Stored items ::
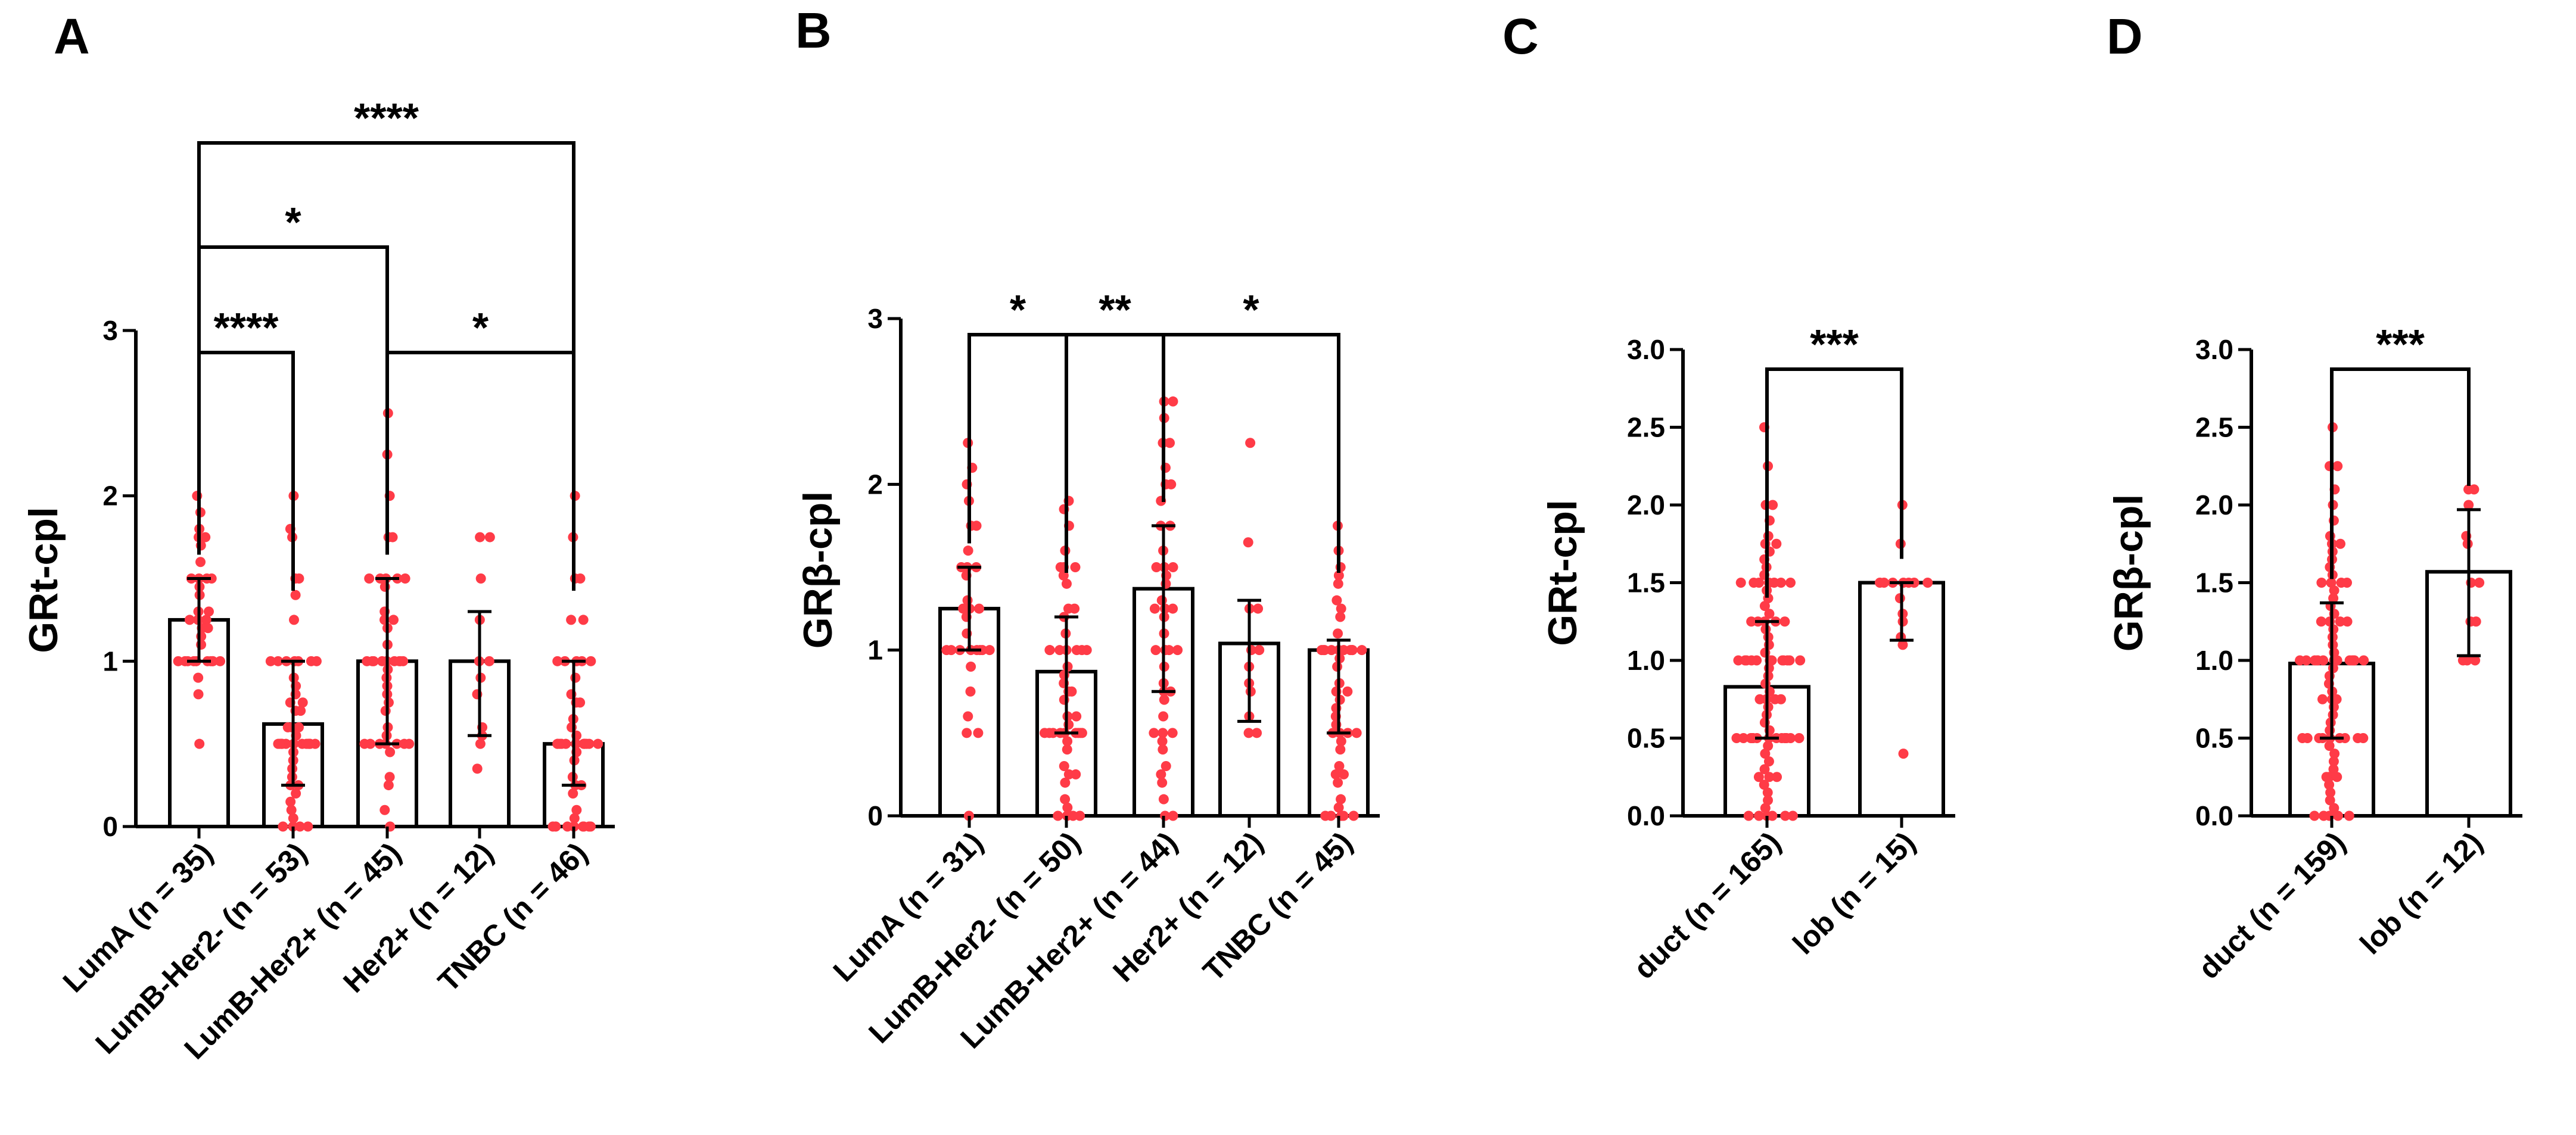 This screenshot has width=2576, height=1135. What do you see at coordinates (1834, 344) in the screenshot?
I see `significance-label: ***` at bounding box center [1834, 344].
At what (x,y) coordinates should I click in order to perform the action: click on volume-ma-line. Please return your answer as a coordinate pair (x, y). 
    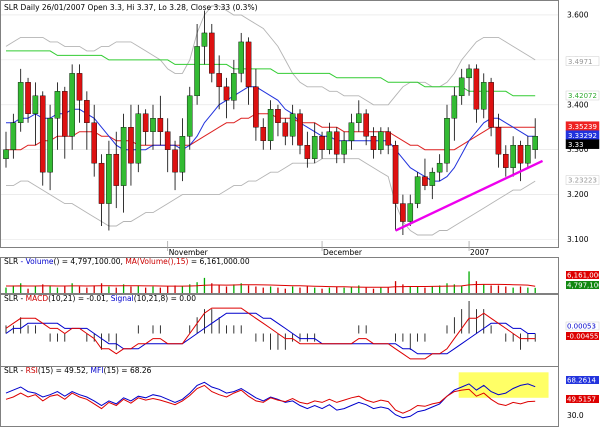
    Looking at the image, I should click on (271, 286).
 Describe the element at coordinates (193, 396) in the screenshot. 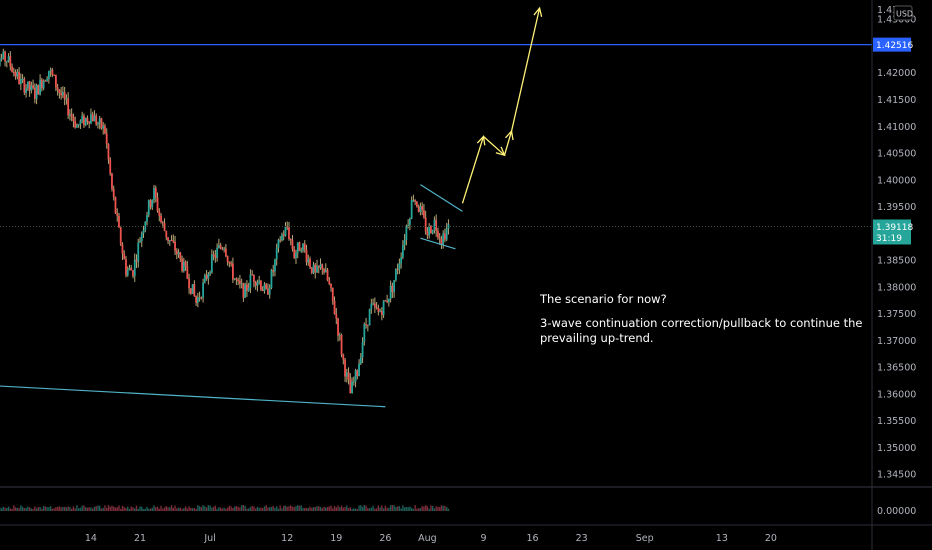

What needs to be done :: Give only the number of lines in the rows above that contain the word "should".

Exercise response :: 2